TRECHO DA PÁGINA =

┏━━

Power | Crítica à descartabilidade dos negros e oprimidos no novo sci-fi da Netflix!
Power (Project Power, no original) é um daqueles filmes originais genéricos da Netflix que tentam pegar carona no sucesso de outros do mesmo gênero e que tinha tudo para ser esquecível. Nele, ficção-científica, ação e noir se unem ao mundo dos super-heróis em uma Nova Orleans futurista.
Dirigido pela dupla Henry Joost e Ariel Schulman (Atividade Paranormal 4), Power retrata a luta de um policial (Joseph Gordon-Levitt) contra o avanço de uma droga pelas ruas de Nova Orleans. O elemento sci-fi do longa está nos efeitos da droga chamada “power“: quem a consome adquire de forma aleatória algum tipo de superpoder durante um período de 5 minutos. Ou então explode.

┗━━

DADOS REGISTRADOS =
┏━━

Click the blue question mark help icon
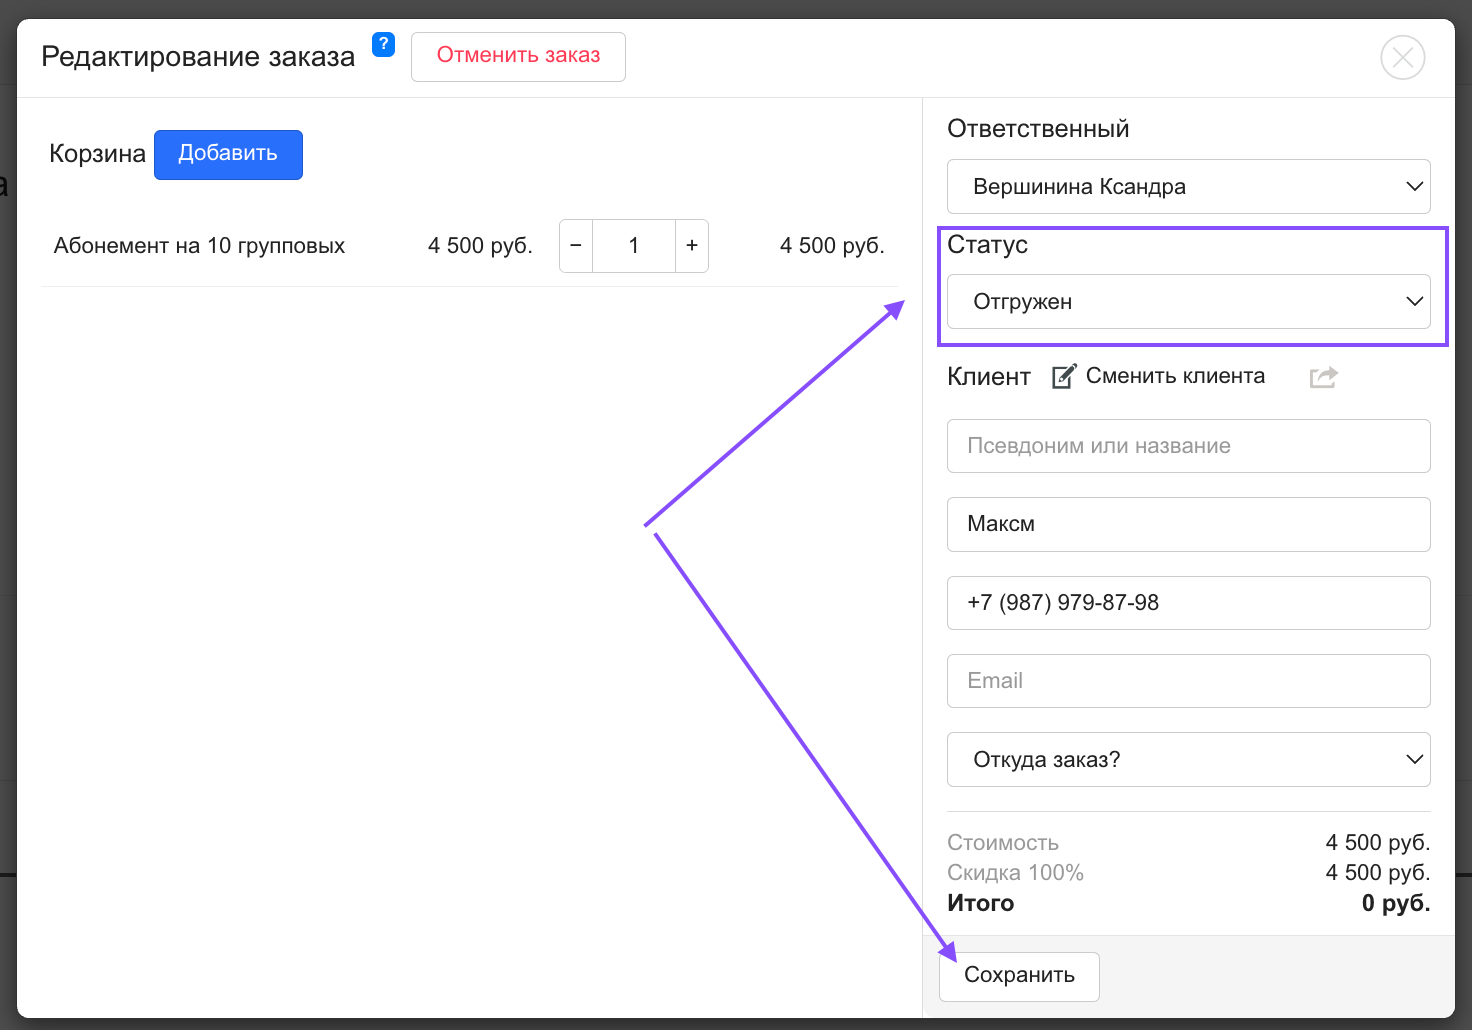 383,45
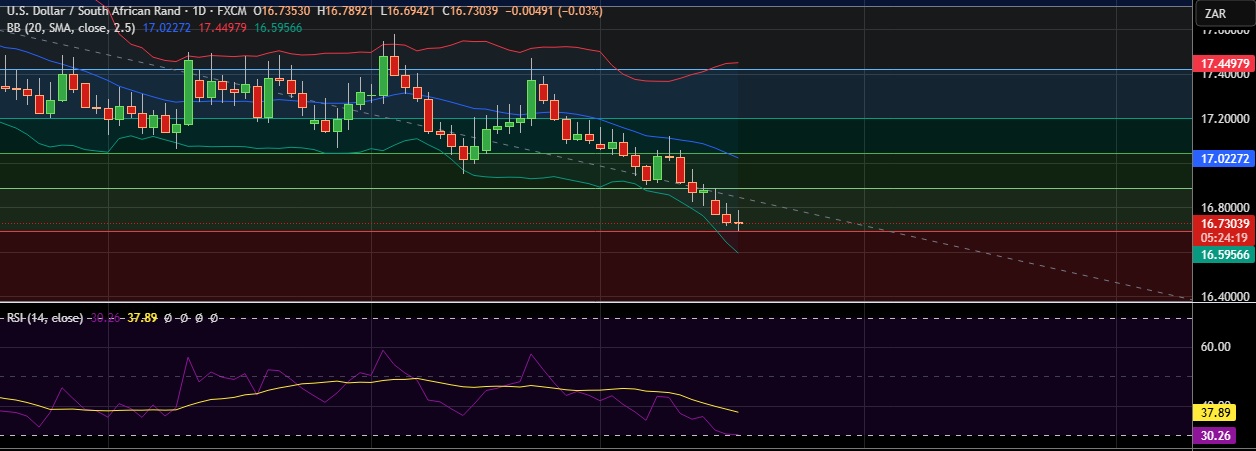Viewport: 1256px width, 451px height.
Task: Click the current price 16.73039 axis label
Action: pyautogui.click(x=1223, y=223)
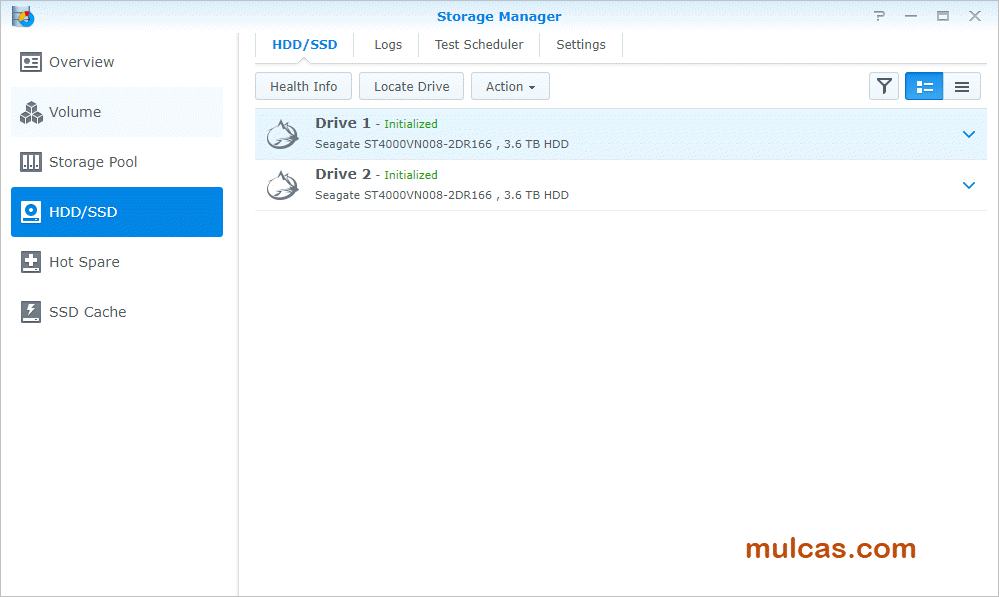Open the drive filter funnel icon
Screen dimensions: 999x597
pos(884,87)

┗━━
┏━━

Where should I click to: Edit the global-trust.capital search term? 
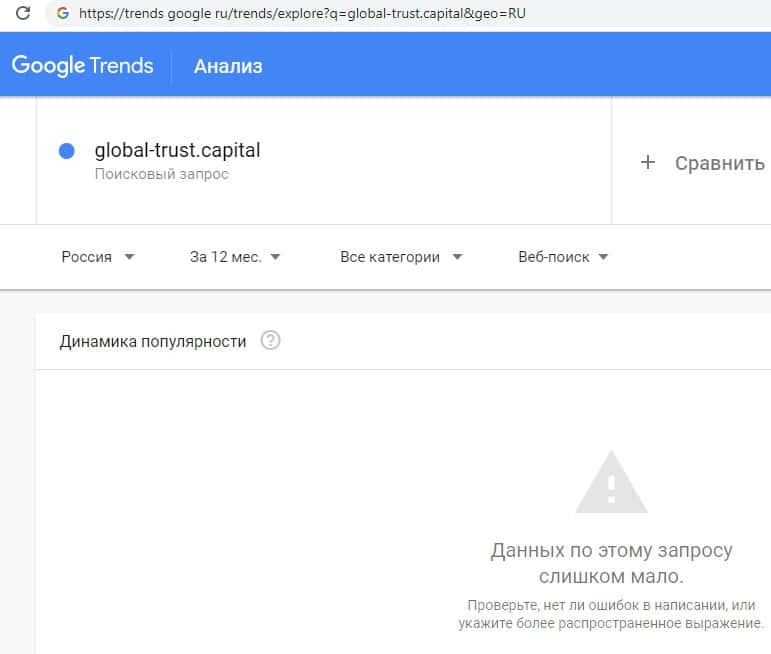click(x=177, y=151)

┗━━

O QUE SE PEDE =
1 > Na crítica de Power, quanto tempo dura o superpoder obtido com a droga?
2 > Na crítica de Power, reescreva o trecho de "Power (Project Power, no" a "Nova Orleans futurista.", trocando "Nova Orleans" por "Chicago".
3 > Continue a crítica de Power a partir do ponto em que ela termina.

AS RESPOSTAS =
1 > Dura um período de 5 minutos.

2 >
Power (Project Power, no original) é um daqueles filmes originais genéricos da Netflix que tentam pegar carona no sucesso de outros do mesmo gênero e que tinha tudo para ser esquecível. Nele, ficção-científica, ação e noir se unem ao mundo dos super-heróis em uma Chicago futurista.

3 >
Enquanto o policial Frank tenta combater o crime em sua cidade natal, agora muito mais recorrente pelo uso do “poder”, Art (Jamie Foxx) precisa encontrar a fonte da droga para descobrir o paradeiro de sua filha Tracy (Kyanna Simpson).
A trama e o estilo narrativo de Power são bastante clichês. É mais um filme de ação que recorre a muitas explosões e efeitos especiais bastante questionáveis (além de uma saudosista homenagem ao Exterminador do Futuro 2). Mas curiosamente, não é um filme de todo esquecível. O verdadeiro poder de Power está em sua mensagem.
A luta nas ruas de Nova Orleans em Power
Um filme não precisa ser incrível para fazer uma crítica social contundente. Em Power, Biggie (interpretado pelo orgulho brasileiro Rodrigo Santoro) é o dono de uma ambiciosa empresa estilo Delos que deseja controlar o mundo. Para isso, desenvolve uma droga que consegue dar habilidades sobre humanas a quem a consome, ainda que por curto período de tempo. Isso permitiria que organizações paramilitares conseguissem lutar contra exércitos de governos eleitos, e desnivelaria para sempre o acervo bélico de diferentes nações. Em suma, teria poder quem detivesse o “poder“.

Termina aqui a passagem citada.